SelfieChain

Now every object can take a selfie. SelfieChain is an attempt to complement ruby's ternary operator, null guard and somehow extend Rails' :try method (but you don't need Rails), all in one-shot. I realised that there are use cases, that the above mentioned tools fail to address in sufficently elegant way. Look below for some explanatory examples and start taking selfies :)

Installation

Add this line to your application's Gemfile:

gem 'selfie_chain'

And then execute:

$ bundle

Or install it yourself as:

$ gem install selfie_chain

Usage

SelfieChain adds a :selfie method to Object class (as well as a SelfieChain:Wrapper < BasicObject class). Calling it with or without a block changes it's behavior as follows:

1. With block (and one optional argument that defaults to nil).

Passes the receiver to the block. If the block returns true, then the whole method returns the receiver; otherwise it returns the argument:

h = {a: {b: {}}} (hashes make nice examples)

h[:a][:b][:c].to_i.selfie(-1) {|x| x > 0} => -1 

h[:a][:b] = {c: "14"}
h[:a][:b][:c].to_i.selfie(-1) {|x| x > 0} => 14

You don't have to repeat the long method call chain, selfie let's you replace this expression with mere 'x' inside the block (that's where the name comes from: "self-if", transmutes into "selfie" quite easily)

2. Without block (no arguments needed).

This let's you stop worrying about checking for possible nil every time you chain another method*:

h.selfie[:a][:b][:c]["d"].to_i.share_selfie => nil

h[:a][:b][:c] = {"d" => "14"}
h.selfie[:a][:b][:c]["d"].to_i.share_selfie => 14

This time selfie returns SelfieChain.new(self) - instance of SelfieChain < BasicObject class that wraps the receiver. This wrapper delegates every method call (except for :share_selfie and those defined by BasicObject) to the wrapped object - and swaps it with the result unless the wrapped object doesn't respond_to? the method, in which case the wrapper stores nil. NOTE, that once the wrapped object hits nil, it always stays nil (this conforms to the Rails' :try method mechanics). You can end this method calling chain party and retrieve the result by calling :share_selfie.

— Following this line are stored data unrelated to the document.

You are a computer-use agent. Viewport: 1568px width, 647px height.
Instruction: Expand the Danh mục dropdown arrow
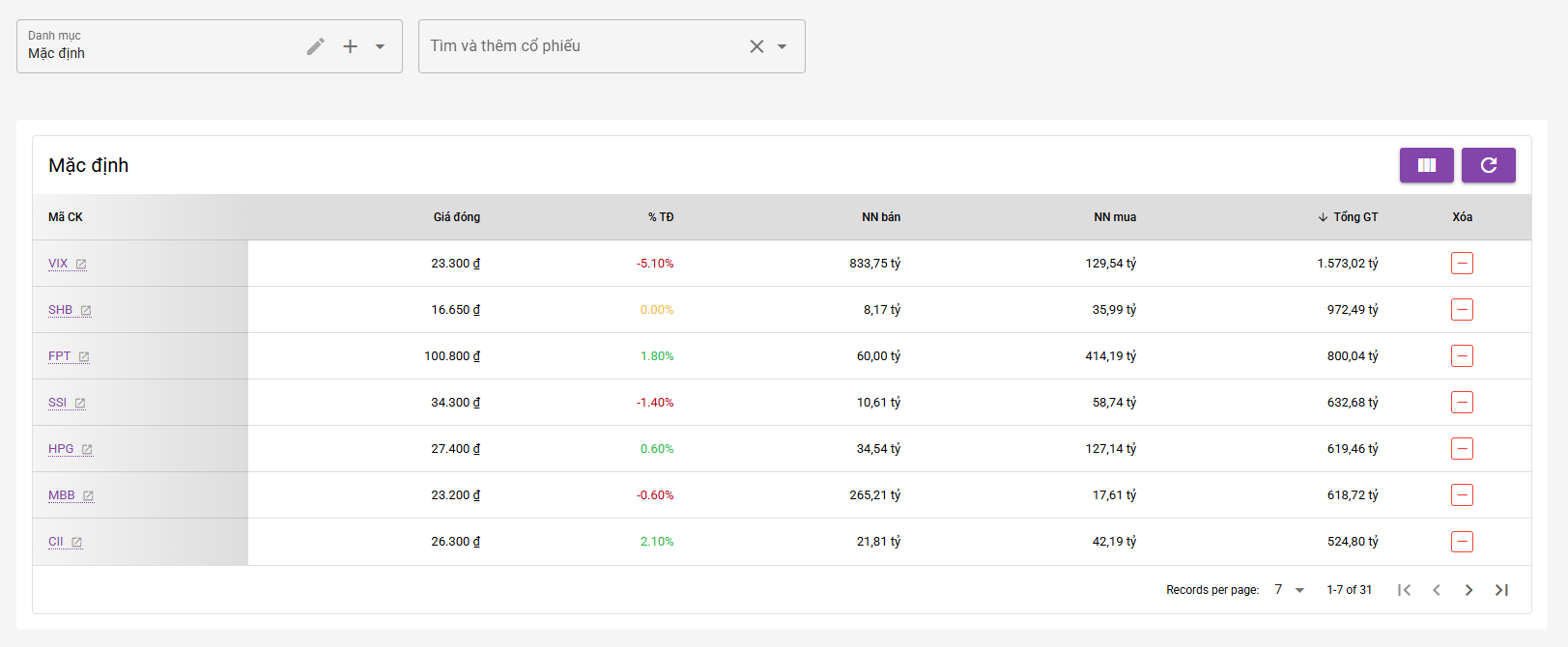click(x=381, y=46)
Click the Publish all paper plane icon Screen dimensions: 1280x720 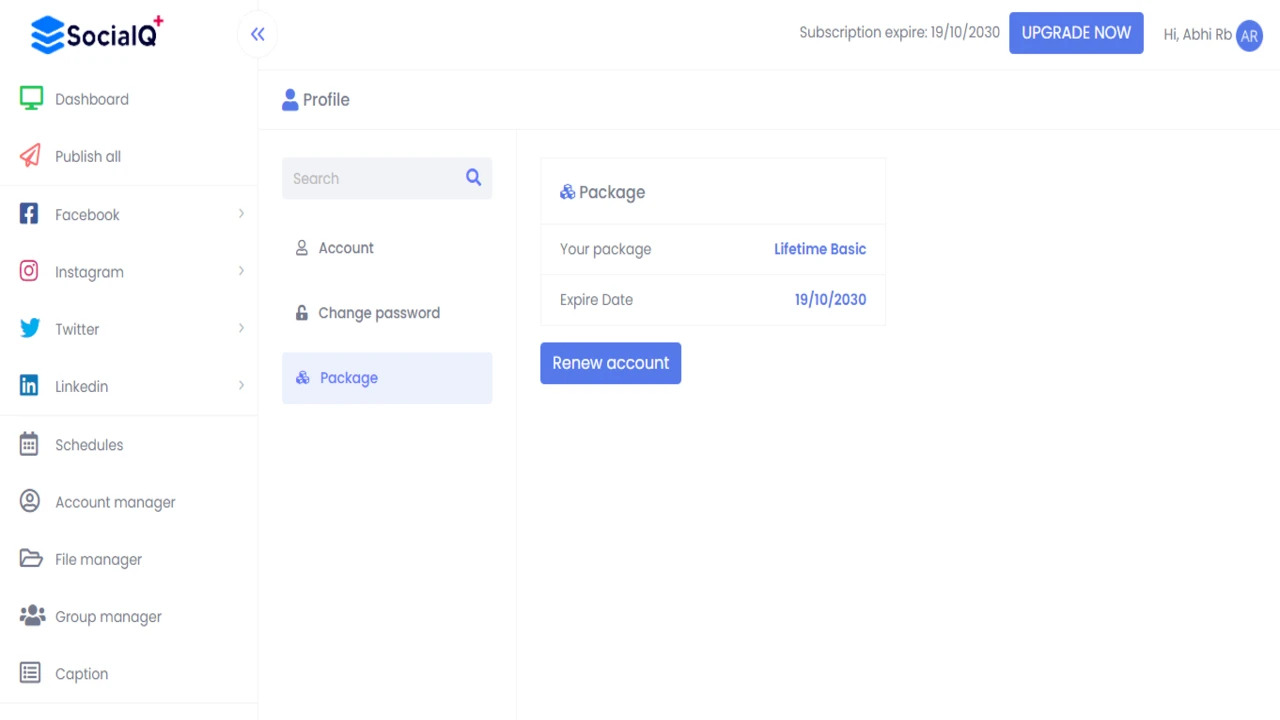click(30, 156)

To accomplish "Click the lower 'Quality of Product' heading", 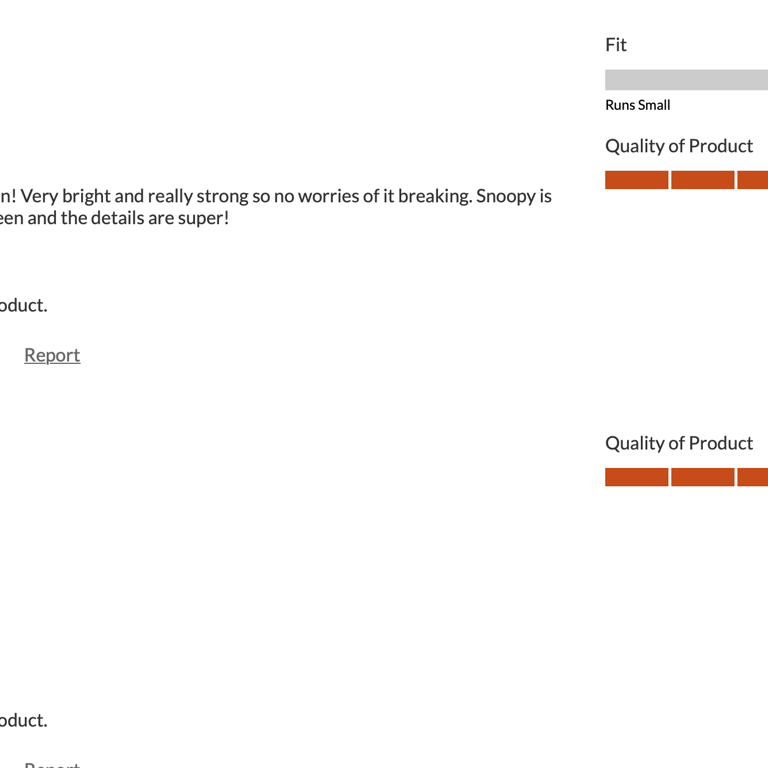I will pos(679,443).
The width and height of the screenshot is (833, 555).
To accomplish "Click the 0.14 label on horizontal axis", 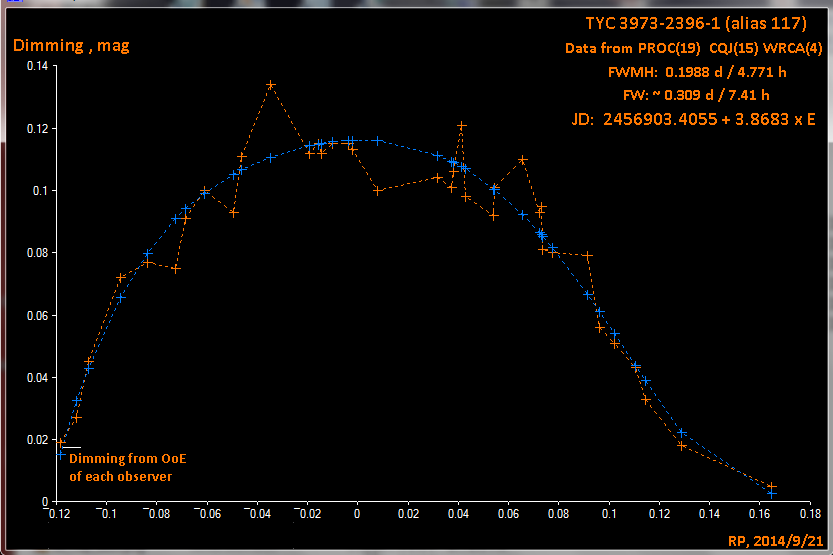I will pyautogui.click(x=710, y=514).

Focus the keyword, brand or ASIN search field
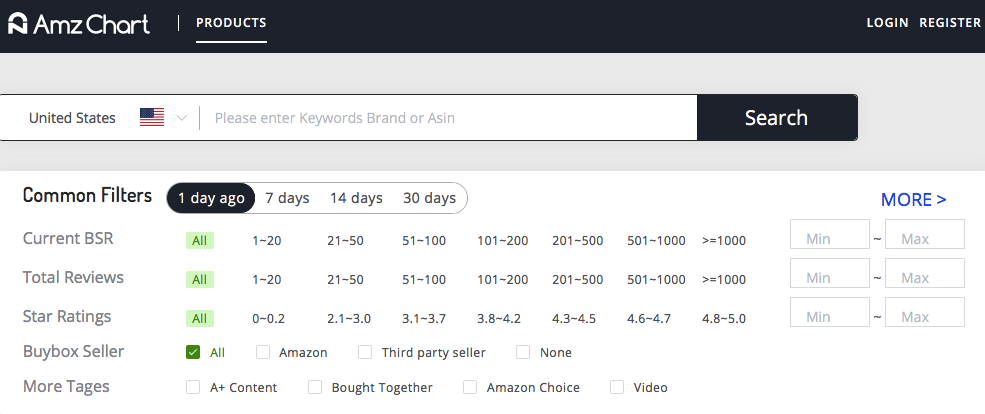tap(450, 118)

3. Share_selfie with block (from v.1.1.0)

Now you can pass a block to share selfie:

h[:a][:b][:c] = {"d" => "14"}
h.selfie[:a][:b][:c]["d"].to_i.share_selfie(-1) {|x| false} => -1

It works just like (...).share_selfie.selfie(-1) {|x| false} with the only exception, that when share_selfie is to yield nil, it still yields nil no matter what the given block evaluates to:

h[:a][:b] = {c: "14"}
h.selfie[:a][:b][:c]["d"].to_i.share_selfie(-1) {|x| false} => nil
h.selfie[:a][:b][:c]["d"].to_i.share_selfie.selfie(-1) {|x| false} => -1

  • Here we use string "d" instead of symbol :d to avoid known "no implicit conversion of Symbol into Integer" exception raised by calling "14"[:d].

Development

After checking out the repo, run bin/setup to install dependencies. Then, run rake test to run the tests. You can also run bin/console for an interactive prompt that will allow you to experiment.

To install this gem onto your local machine, run bundle exec rake install. To release a new version, update the version number in version.rb, and then run bundle exec rake release, which will create a git tag for the version, push git commits and tags, and push the .gem file to rubygems.org.

Contributing

Bug reports and pull requests are welcome on GitHub at https://github.com/swarzkopf314/selfie_chain.

License

The gem is available as open source under the terms of the MIT License.